[EXERCISE PROMPT] Nothing but the lines from the one that holds "At what coordinates" through the end of the material should be repeated, each exactly as it stands, and pictures stay out.

=== RECORDS FOR PROCESSING ===

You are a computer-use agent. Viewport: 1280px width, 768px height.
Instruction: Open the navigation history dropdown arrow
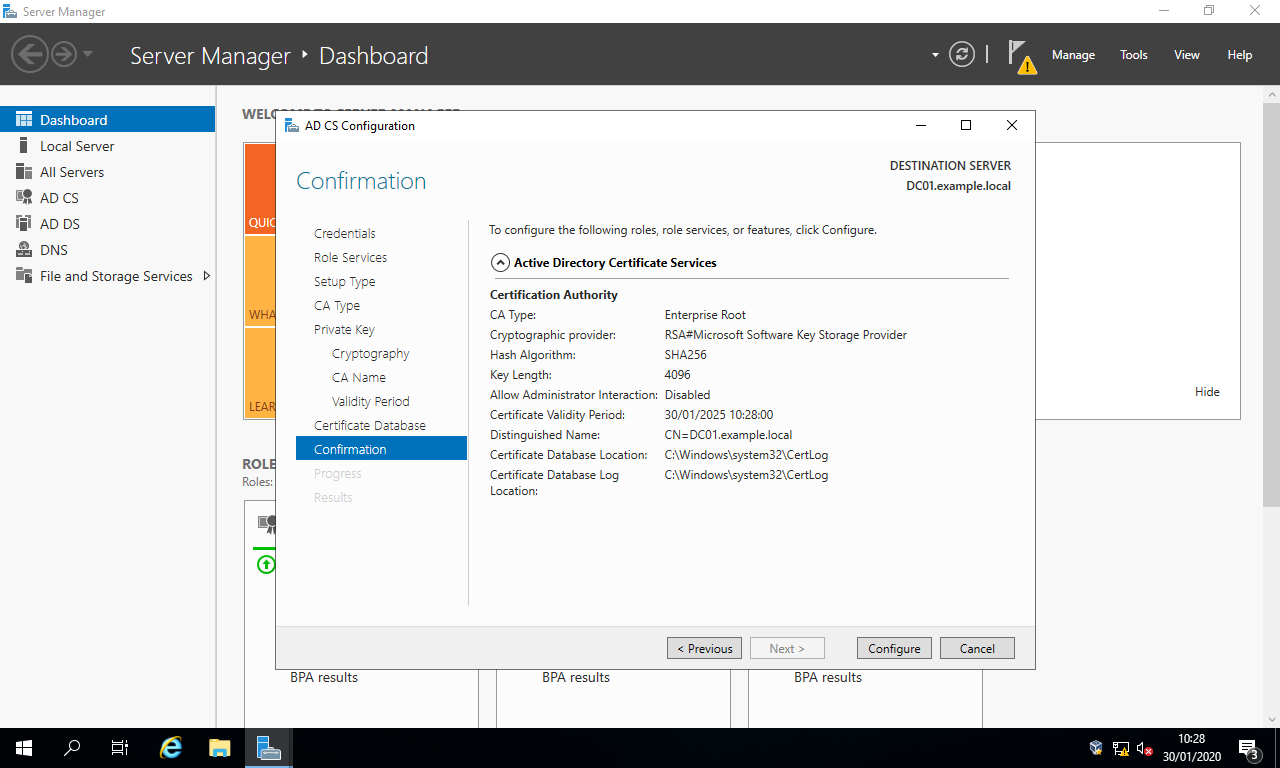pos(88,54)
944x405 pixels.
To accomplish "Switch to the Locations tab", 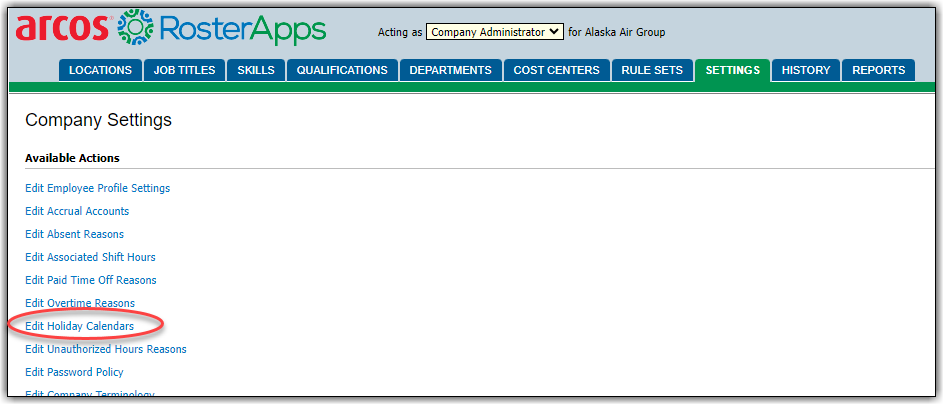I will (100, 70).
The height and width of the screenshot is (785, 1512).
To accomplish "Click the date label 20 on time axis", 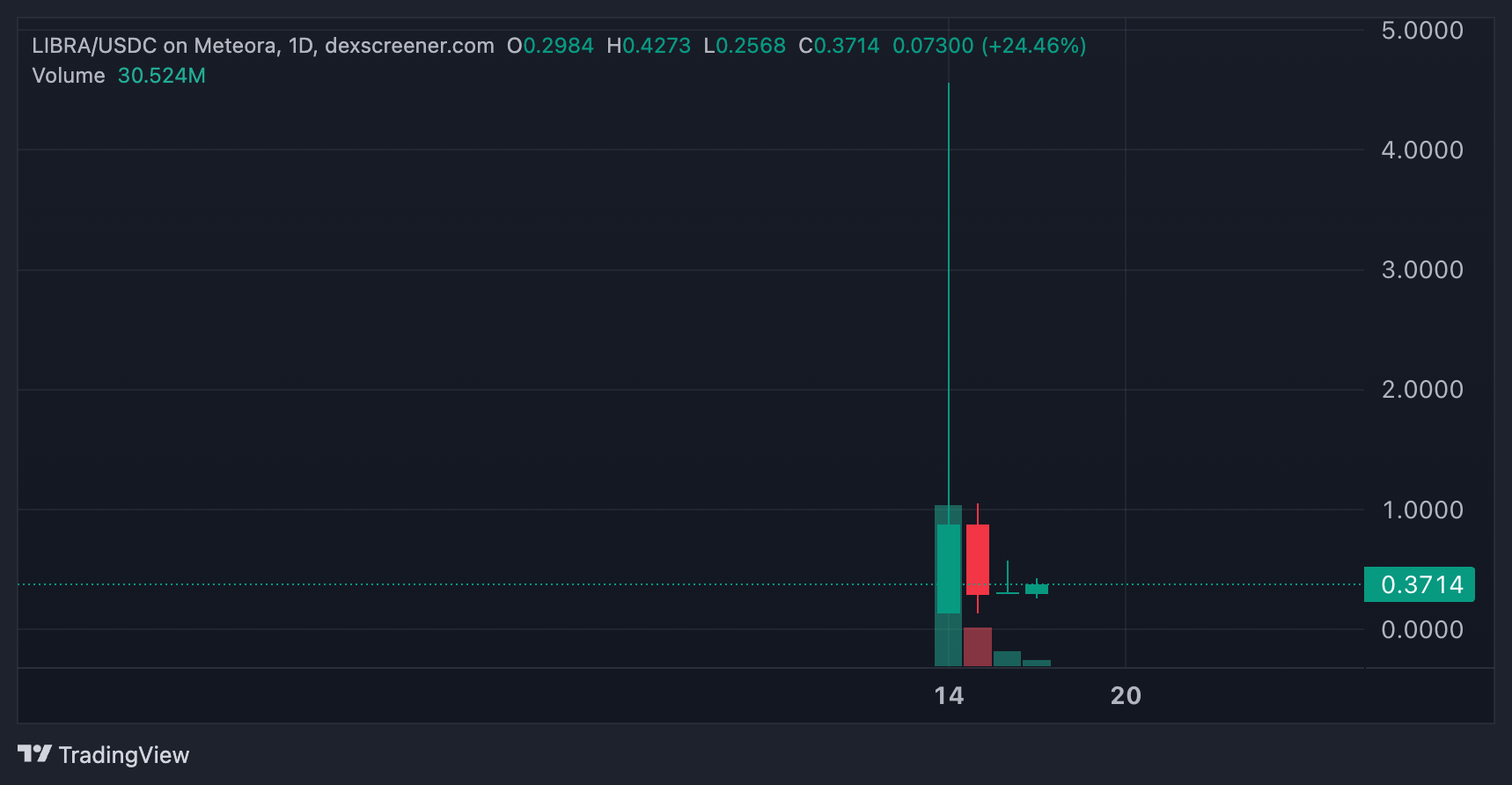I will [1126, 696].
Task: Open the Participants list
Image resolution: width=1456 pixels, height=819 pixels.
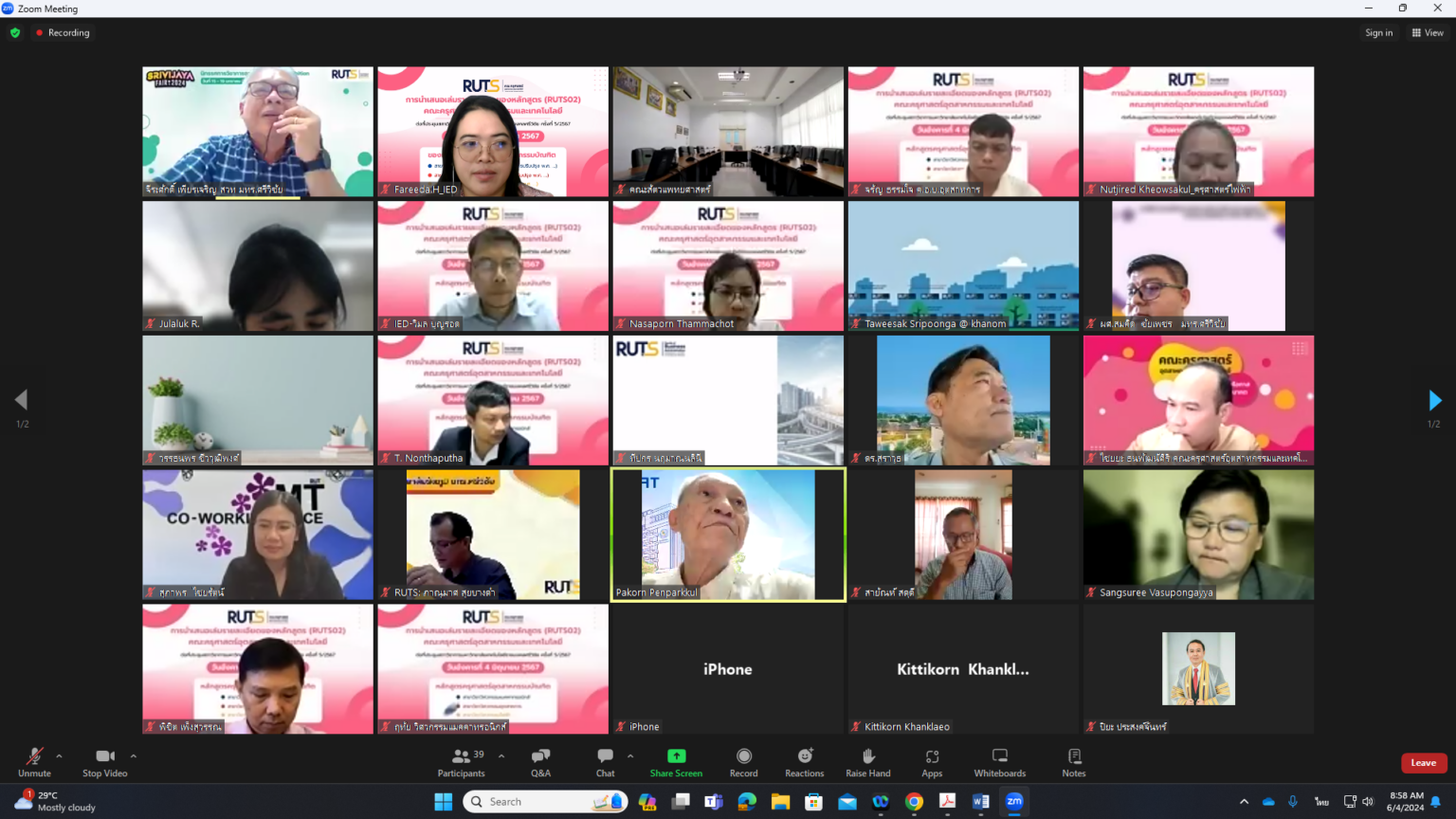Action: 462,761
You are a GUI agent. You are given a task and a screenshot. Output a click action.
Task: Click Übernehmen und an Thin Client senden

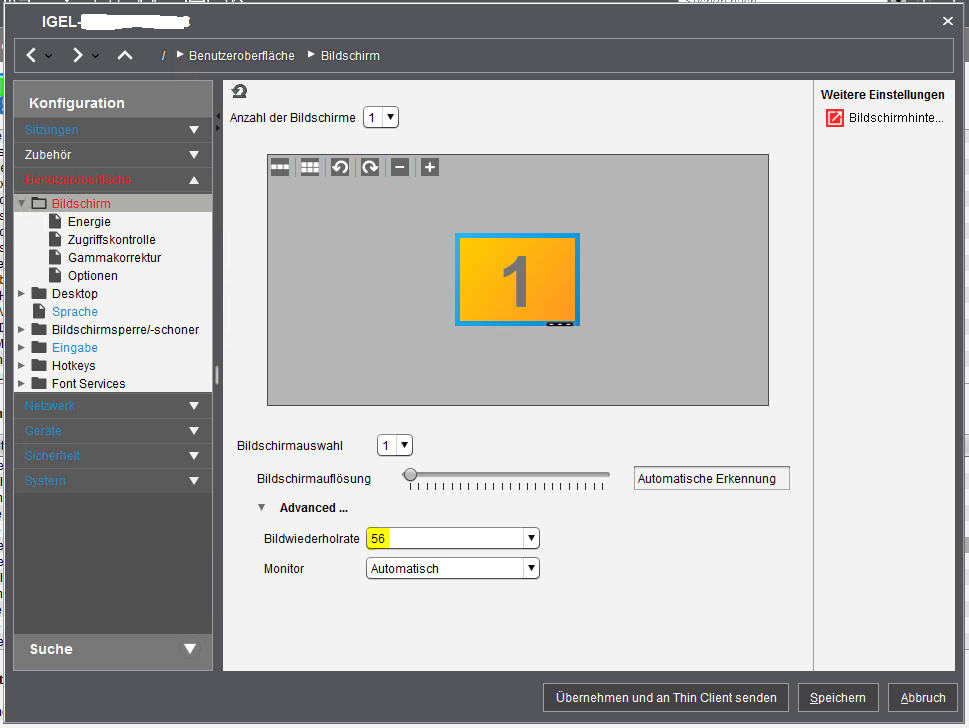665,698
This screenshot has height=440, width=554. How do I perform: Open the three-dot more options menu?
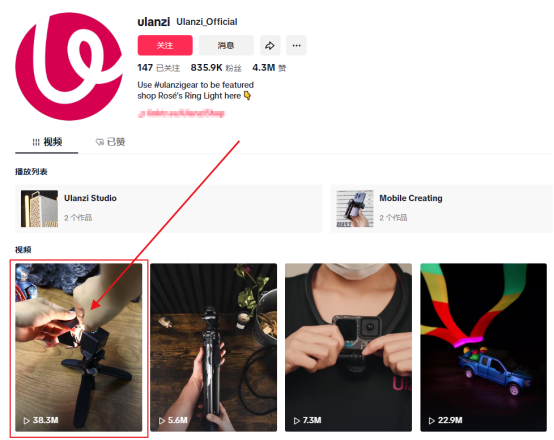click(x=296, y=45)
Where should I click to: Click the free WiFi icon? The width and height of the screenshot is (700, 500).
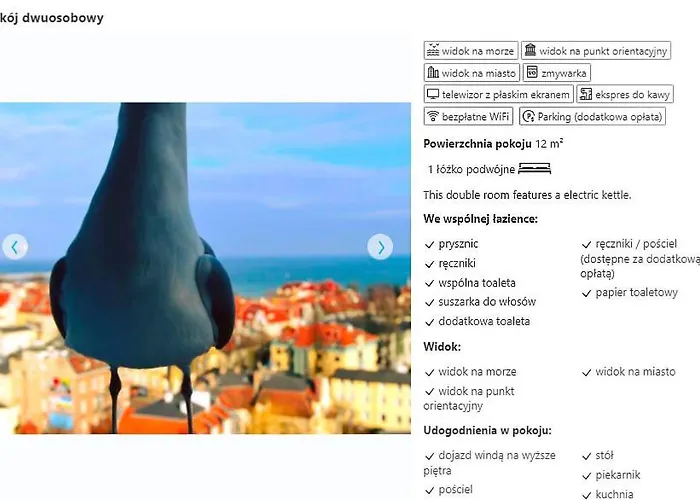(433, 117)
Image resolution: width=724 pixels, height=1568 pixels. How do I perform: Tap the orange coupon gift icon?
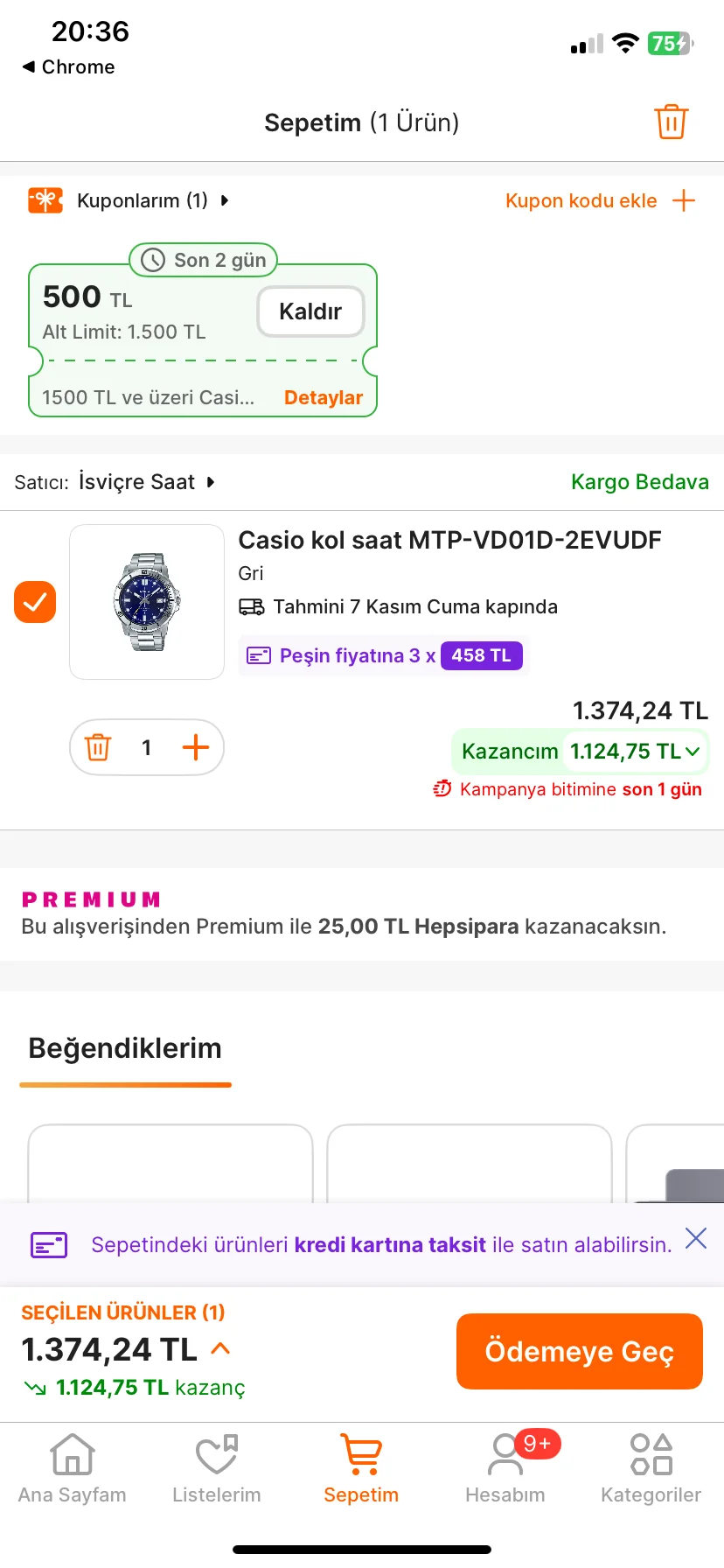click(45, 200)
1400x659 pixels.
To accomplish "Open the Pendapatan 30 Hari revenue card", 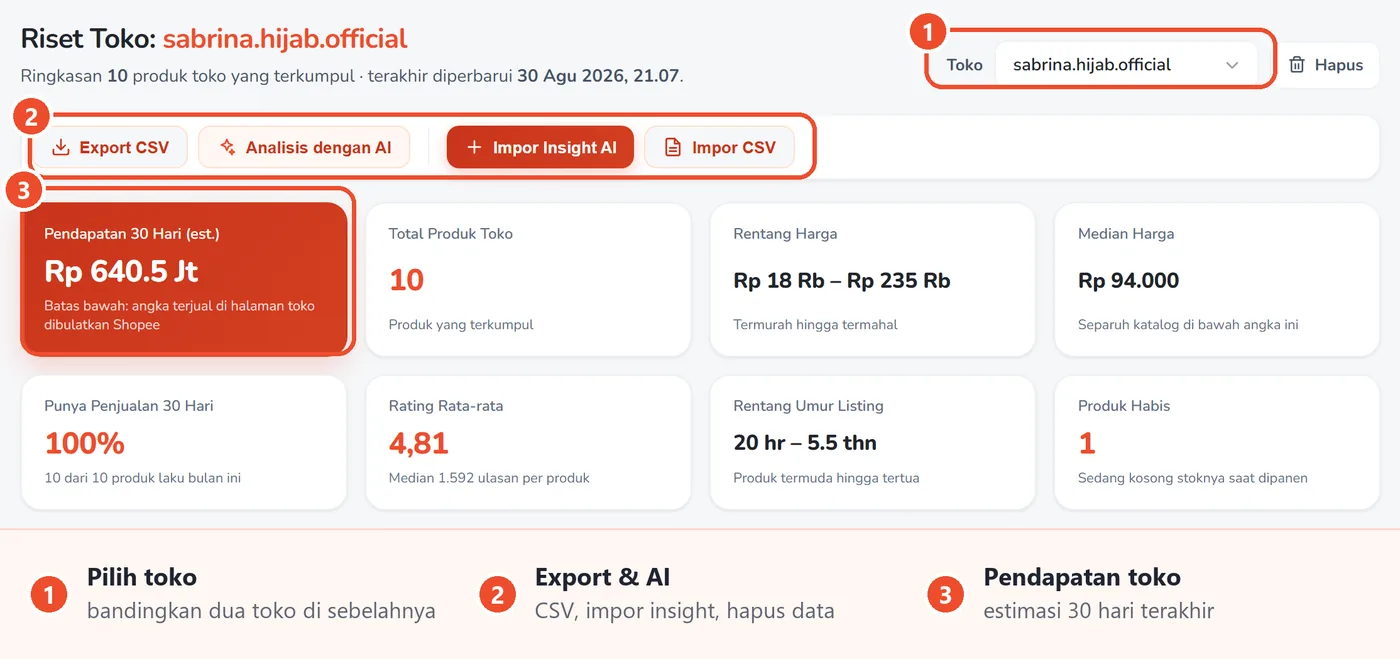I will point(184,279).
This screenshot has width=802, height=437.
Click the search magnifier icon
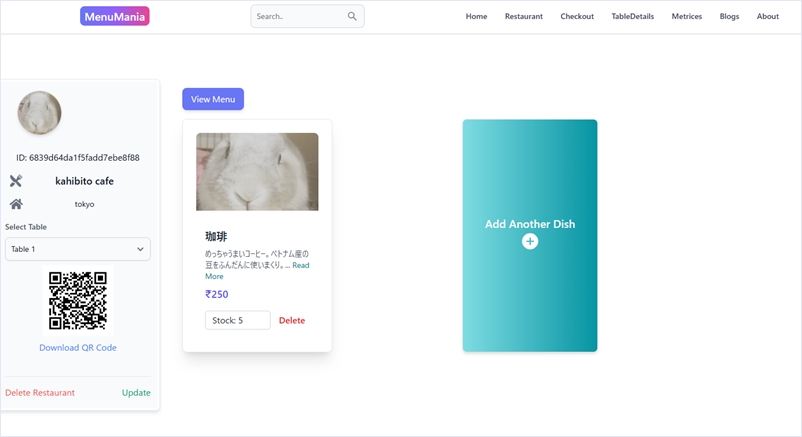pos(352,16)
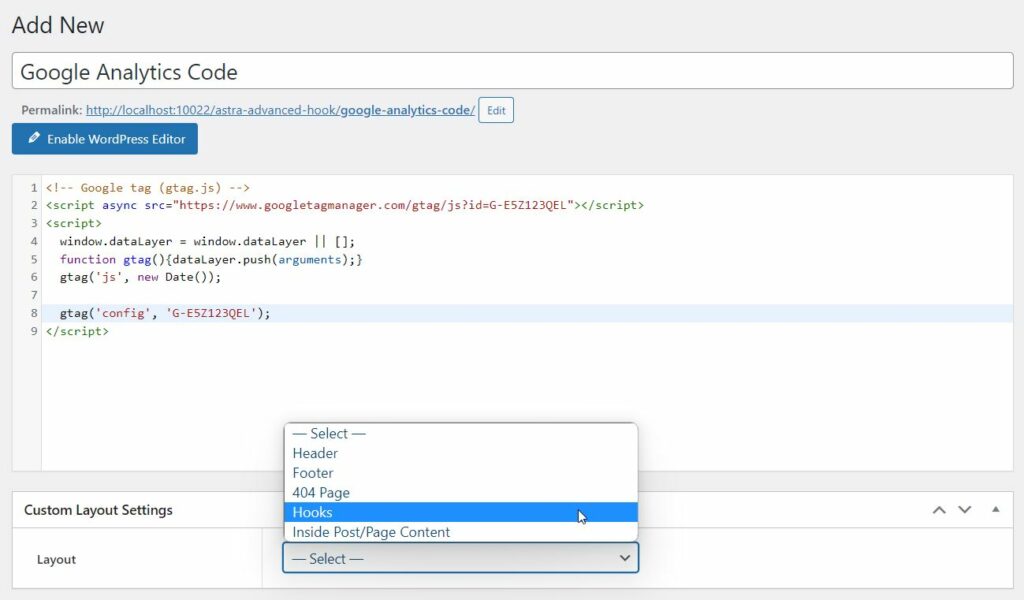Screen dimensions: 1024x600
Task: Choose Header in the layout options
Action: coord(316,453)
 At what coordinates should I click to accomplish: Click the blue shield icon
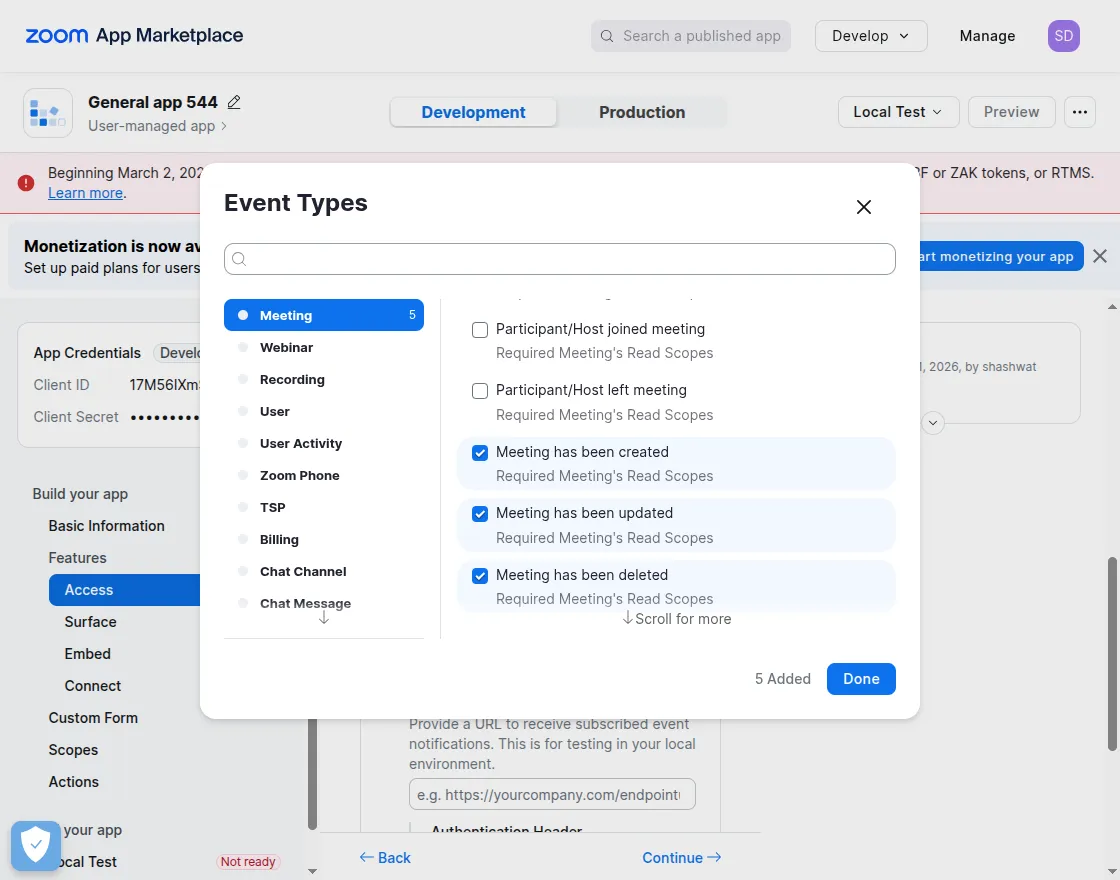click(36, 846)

===

[YOUR RESPONSE]
 At what coordinates should I click to accomplish: Click the blue shield icon
click(36, 846)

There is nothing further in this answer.